__Dataset excerpts__
........
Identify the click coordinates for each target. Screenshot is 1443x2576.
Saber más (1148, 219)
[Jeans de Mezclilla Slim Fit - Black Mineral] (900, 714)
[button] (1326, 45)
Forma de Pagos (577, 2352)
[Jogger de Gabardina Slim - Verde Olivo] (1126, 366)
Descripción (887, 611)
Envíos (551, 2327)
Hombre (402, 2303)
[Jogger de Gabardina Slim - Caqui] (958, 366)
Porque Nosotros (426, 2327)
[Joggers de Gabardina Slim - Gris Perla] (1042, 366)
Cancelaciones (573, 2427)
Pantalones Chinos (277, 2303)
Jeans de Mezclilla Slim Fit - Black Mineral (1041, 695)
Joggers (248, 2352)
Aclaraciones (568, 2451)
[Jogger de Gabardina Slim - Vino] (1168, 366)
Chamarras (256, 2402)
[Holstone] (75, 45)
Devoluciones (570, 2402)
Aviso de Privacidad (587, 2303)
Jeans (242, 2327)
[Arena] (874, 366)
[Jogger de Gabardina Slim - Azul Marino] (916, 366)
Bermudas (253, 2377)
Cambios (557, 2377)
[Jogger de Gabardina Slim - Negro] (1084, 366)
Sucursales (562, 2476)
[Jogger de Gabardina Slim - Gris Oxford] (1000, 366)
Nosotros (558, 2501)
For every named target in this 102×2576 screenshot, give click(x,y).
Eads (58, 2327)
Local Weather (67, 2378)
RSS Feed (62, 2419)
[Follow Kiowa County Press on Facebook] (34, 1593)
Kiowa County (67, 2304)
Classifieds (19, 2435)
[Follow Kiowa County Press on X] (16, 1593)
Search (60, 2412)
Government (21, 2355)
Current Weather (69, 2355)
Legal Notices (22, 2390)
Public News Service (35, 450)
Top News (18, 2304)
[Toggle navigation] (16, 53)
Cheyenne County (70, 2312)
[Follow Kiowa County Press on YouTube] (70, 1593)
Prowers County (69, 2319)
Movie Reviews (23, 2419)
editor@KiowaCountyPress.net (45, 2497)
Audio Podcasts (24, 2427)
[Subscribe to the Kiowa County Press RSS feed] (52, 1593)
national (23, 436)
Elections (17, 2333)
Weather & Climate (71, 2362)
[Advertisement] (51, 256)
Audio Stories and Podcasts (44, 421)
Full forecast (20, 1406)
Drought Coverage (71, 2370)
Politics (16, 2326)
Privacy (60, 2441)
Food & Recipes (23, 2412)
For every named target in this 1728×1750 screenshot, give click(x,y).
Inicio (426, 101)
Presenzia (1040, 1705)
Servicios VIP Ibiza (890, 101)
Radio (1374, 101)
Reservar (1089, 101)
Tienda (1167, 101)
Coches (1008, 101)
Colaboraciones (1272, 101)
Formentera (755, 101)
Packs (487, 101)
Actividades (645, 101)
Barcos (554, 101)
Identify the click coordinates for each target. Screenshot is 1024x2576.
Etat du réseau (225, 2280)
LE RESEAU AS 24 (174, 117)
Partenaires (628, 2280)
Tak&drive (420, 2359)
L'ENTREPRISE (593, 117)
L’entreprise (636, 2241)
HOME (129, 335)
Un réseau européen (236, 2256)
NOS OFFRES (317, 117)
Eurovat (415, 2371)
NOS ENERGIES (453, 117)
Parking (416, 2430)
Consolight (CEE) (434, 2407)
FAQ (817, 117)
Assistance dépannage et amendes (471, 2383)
........
__What to produce__
In your answer, repeat each line of the material word for word.

__Finished exercise__
Identify the click coordinates for each target. Screenshot is 1443x2576.
Saber más (1148, 219)
[Jeans de Mezclilla Slim Fit - Black Mineral] (900, 714)
[button] (1326, 45)
Forma de Pagos (577, 2352)
[Jogger de Gabardina Slim - Verde Olivo] (1126, 366)
Descripción (887, 611)
Envíos (551, 2327)
Hombre (402, 2303)
[Jogger de Gabardina Slim - Caqui] (958, 366)
Porque Nosotros (426, 2327)
[Joggers de Gabardina Slim - Gris Perla] (1042, 366)
Cancelaciones (573, 2427)
Pantalones Chinos (277, 2303)
Jeans de Mezclilla Slim Fit - Black Mineral (1041, 695)
Joggers (248, 2352)
Aclaraciones (568, 2451)
[Jogger de Gabardina Slim - Vino] (1168, 366)
Chamarras (256, 2402)
[Holstone] (75, 45)
Devoluciones (570, 2402)
Aviso de Privacidad (587, 2303)
Jeans (242, 2327)
[Arena] (874, 366)
[Jogger de Gabardina Slim - Azul Marino] (916, 366)
Bermudas (253, 2377)
Cambios (557, 2377)
[Jogger de Gabardina Slim - Negro] (1084, 366)
Sucursales (562, 2476)
[Jogger de Gabardina Slim - Gris Oxford] (1000, 366)
Nosotros (558, 2501)
For every named target in this 102×2576 screenshot, give click(x,y).
Eads (58, 2327)
Local Weather (67, 2378)
RSS Feed (62, 2419)
[Follow Kiowa County Press on Facebook] (34, 1593)
Kiowa County (67, 2304)
Classifieds (19, 2435)
[Follow Kiowa County Press on X] (16, 1593)
Search (60, 2412)
Government (21, 2355)
Current Weather (69, 2355)
Legal Notices (22, 2390)
Public News Service (35, 450)
Top News (18, 2304)
[Toggle navigation] (16, 53)
Cheyenne County (70, 2312)
[Follow Kiowa County Press on YouTube] (70, 1593)
Prowers County (69, 2319)
Movie Reviews (23, 2419)
editor@KiowaCountyPress.net (45, 2497)
Audio Podcasts (24, 2427)
[Subscribe to the Kiowa County Press RSS feed] (52, 1593)
national (23, 436)
Elections (17, 2333)
Weather & Climate (71, 2362)
[Advertisement] (51, 256)
Audio Stories and Podcasts (44, 421)
Full forecast (20, 1406)
Drought Coverage (71, 2370)
Politics (16, 2326)
Privacy (60, 2441)
Food & Recipes (23, 2412)
For every named target in this 1728×1750 screenshot, give click(x,y).
Inicio (426, 101)
Presenzia (1040, 1705)
Servicios VIP Ibiza (890, 101)
Radio (1374, 101)
Reservar (1089, 101)
Tienda (1167, 101)
Coches (1008, 101)
Colaboraciones (1272, 101)
Formentera (755, 101)
Packs (487, 101)
Actividades (645, 101)
Barcos (554, 101)
Identify the click coordinates for each target. Screenshot is 1024x2576.
Etat du réseau (225, 2280)
LE RESEAU AS 24 (174, 117)
Partenaires (628, 2280)
Tak&drive (420, 2359)
L'ENTREPRISE (593, 117)
L’entreprise (636, 2241)
HOME (129, 335)
Un réseau européen (236, 2256)
NOS OFFRES (317, 117)
Eurovat (415, 2371)
NOS ENERGIES (453, 117)
Parking (416, 2430)
Consolight (CEE) (434, 2407)
FAQ (817, 117)
Assistance dépannage et amendes (471, 2383)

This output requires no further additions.